The Grade II listed main wings (still known as East and West Market) were separated by the Grand Avenue, a wide roadway roofed by an elliptical arch with decorations in cast iron. It’s through this passage I used to walk from Farringdon Tube station to work every day, often having to step over discarded chicken wings and streams of blood from other off cuts of meat.

Central Market is still a bustling meat market, trading between 4am and 12 noon every weekday. Walking through this area at 8am in the morning, as I often did, can be quite a surreal experience – with hard core night clubbers from Fabric (housed in a former cold store, incidentally) drinking alongside butchers wearing their blood-stained whites in pubs that keep strange hours to cater for the market workers.


Central Market – still bustling on weekday mornings

But while Central Market is itself threatened with closure and re-development given the impracticalities of delivery lorries driving into grid-locked central London, the Henderson proposal that Save Britain’s Heritage opposes is immediately to the west of the still-used meat market.

The General Market was built between 1879 and 1883 for the sale of fruit and vegetables. And, later, a further block consisting of two separate structures, the Fish Market and the Red House (one of the first cold stores to be built outside the London docks and remained in use until the 1970s), was built between 1886 and 1899.

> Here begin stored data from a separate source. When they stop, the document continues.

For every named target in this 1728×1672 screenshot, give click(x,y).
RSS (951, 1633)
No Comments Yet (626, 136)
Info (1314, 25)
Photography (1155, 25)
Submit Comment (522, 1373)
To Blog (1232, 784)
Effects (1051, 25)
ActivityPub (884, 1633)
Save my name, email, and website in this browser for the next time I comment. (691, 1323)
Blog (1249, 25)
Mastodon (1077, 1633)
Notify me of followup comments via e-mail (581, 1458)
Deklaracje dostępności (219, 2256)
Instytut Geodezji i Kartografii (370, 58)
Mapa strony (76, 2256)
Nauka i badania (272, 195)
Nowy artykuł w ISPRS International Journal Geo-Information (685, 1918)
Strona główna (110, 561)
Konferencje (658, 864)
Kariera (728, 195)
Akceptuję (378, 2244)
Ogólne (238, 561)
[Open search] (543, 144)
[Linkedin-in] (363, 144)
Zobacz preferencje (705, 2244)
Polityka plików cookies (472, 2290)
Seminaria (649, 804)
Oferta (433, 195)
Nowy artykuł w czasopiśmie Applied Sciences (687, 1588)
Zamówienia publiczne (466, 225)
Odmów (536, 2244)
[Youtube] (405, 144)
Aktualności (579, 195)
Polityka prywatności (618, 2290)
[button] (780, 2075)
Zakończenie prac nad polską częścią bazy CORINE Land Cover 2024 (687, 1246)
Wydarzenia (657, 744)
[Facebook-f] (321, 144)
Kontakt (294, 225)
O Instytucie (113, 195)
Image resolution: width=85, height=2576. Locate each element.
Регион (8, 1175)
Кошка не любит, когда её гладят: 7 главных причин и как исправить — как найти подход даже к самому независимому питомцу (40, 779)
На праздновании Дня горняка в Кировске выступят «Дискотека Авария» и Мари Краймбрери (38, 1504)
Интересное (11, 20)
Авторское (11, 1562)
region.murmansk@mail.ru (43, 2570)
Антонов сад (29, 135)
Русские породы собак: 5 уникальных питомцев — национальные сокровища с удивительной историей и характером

The Red House – pioneering cold store used to the 1970s


General Market – left to the elements

These buildings may look tatty at the moment because they’ve been left to the elements, but in my opinion they are just as splendid as Central Market and should be saved.

Being so near to the Crossrail development, you can see why keen Henderson is keen to develop the area – once this important rail link is complete, office prices will go through the roof and they will make a small fortune from tenants.

The proposal looks set to come before City planners this summer, so the fight is not over yet. If the scheme from Save Britain’s Heritage is financially viable, then it should be given a fair hearing – it could be the only way to save this important part of Britain’s market heritage.